Critical skills and approach
After having completed the course the student will

5. To be able to critically reflect upon the complexity of using communication for transformative action, social change and sustainable development, including the ability to reflect critically on their own roll in these processes.

Learning activities

The course uses a 'convergence pedagogy' which combines online teaching and resources with intensive two day in situ seminars that students are expected to attend in person. All teaching is video streamed using online tools so that even students that cannot attend seminars in person can participate online. Course work will be a combination of individual assignments and group work projects. Peer review and collaboration between students is an important learning activity through out the course.


Learning outcomes 1 and 3 are assessed through a group work assignment, and individual literature review. Both assignments require students to analyse, contrast and compare different types of strategic communication initiative (3 credits).

Learning outcomes 2 and 4 are assessed through the planning and implementation (either individually or in pairs) of a simpler communication intervention (4.5 credits).

Learning outcomes 3, 4 and 5 are assessed through the evaluation, individually and as a group, of the student's own and other group members work (4.5 credits).

Learning outcome 5 is assessed through the completion of an individual diary or field journal documenting and reflecting critically over the learning process (3 credits).

Grading system

Excellent (A), Very Good (B), Good (C), Satisfactory (D), Pass (E) or Fail (U).
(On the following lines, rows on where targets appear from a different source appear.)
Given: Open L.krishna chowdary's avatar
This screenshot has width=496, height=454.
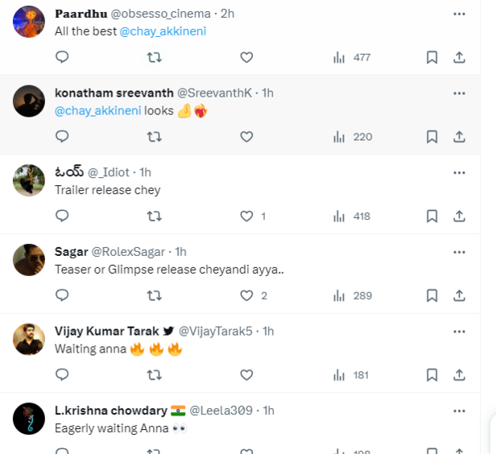Looking at the screenshot, I should click(29, 419).
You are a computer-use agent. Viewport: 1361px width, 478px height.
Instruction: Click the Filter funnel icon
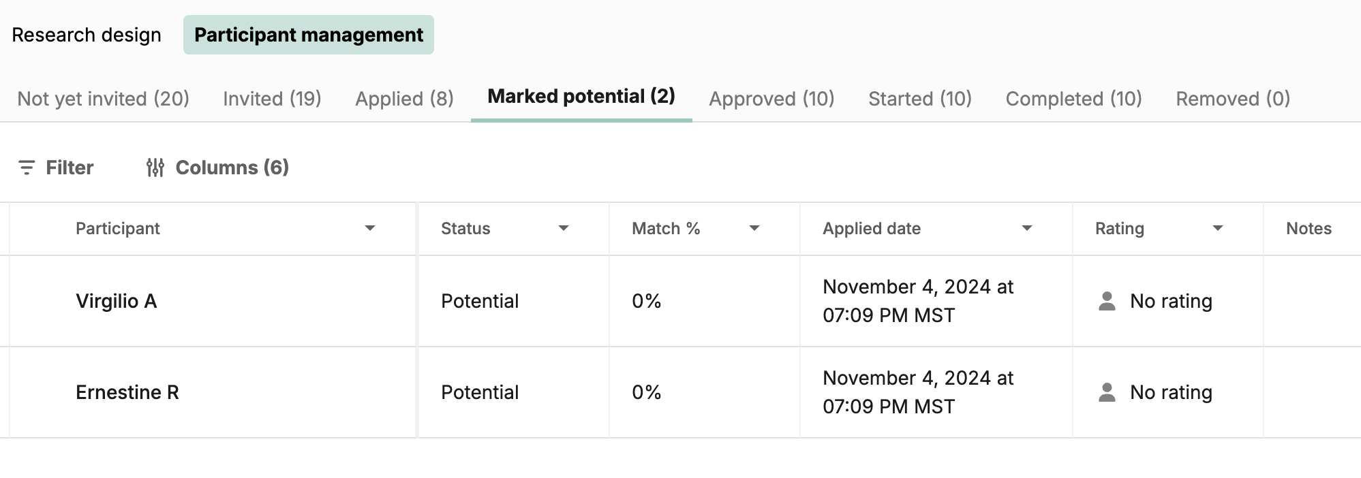[x=27, y=168]
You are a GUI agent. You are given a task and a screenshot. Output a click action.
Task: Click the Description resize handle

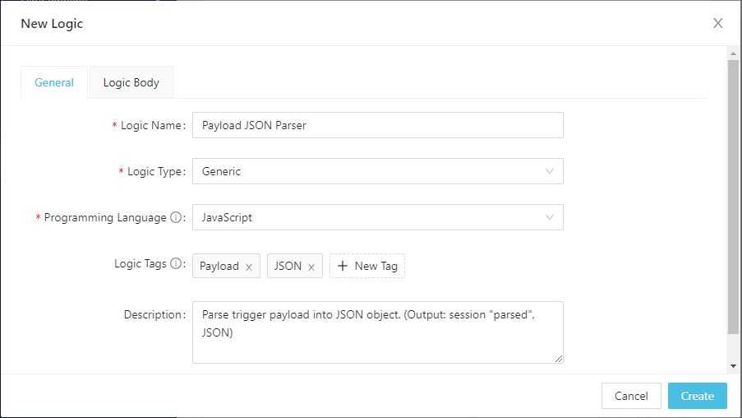pyautogui.click(x=559, y=359)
Course literature and other teaching materials

Enghel, Florencia & Karin Wilkins (eds.) (2012). Communication, Media and Development : Problems and Perspectives. Nordicom Review vol. 33/Glocal Times, issue 17/18
Hemer, Oscar and Thomas Tufte (eds.) (2005) Media and Glocal Change. Rethinking Communication for Development. Buenos Aires, Göteborg: CLACSO/Nordicom //
Lennie, June. & Tacchi, Jo. (2013). Evaluating communication for development: a framework for social change. New York: Routledge
Mefalopulos, Paulo and Thomas Tufte (2009). Participatory Communication. A practical guide. World Bank Working Paper 170. The World Bank
Patton, M. Q. (2012) Essentials of utilisation-focused evaluation. Thousand Oaks, CA: Sage
Quarry, Wendy & Ramírez, Ricardo (2009) Communication for another development: listening before telling. London: Zed Books
Ramirez, Ricardo & Dal Brodhead (2013). Utilization Focused Evaluation : A primer for evaluators. Penang: Southbound
Available online
Wilkins, Karin. Tufte, Thomas and Obregon, Rafael (eds.) (2014) The Handbook of Development Communication and Social Change. Oxford: Wiley-Blackwel
Chapter 4, Wilkins, Karin (2014) Advocacy Communication pp. 58 - 71
Chapter 10, Wasiboard, Silvo (2014) The Strategic Politics of Participatory Communication pp.147 - 167
Chapter 17, McKnee, Neil. Becker-Benton and Bockh, Emily (2014) Social and Behaviour Change Communication pp. 279 – 297
Please note: The Hand Book in Development Communication is available as an online resource through the Malmö University library
Suggested additional and thematic readings will be announced at the beginning of the course

Course evaluation

The course is concluded with an individual course evaluation focusing on the goals of the
course. The evaluations are summarized and made available to the students at the completion of the course.

Interim rules

In a case when a course is no longer given, or the contents have been changed essentially, the
student has the right to two opportunities during a one year period to be examined according to the course plan which was valid at the time of registration. The exam opportunities are set by the department and it is the student’s responsibility to contact the department to find out how and when the re-examination will take place.

Other Information

The language of tuition is English.

To participate in the course students must have access to a stable Internet connection with bandwidth sufficient for streaming audio and video content and for the use of online video and audio conference call applications.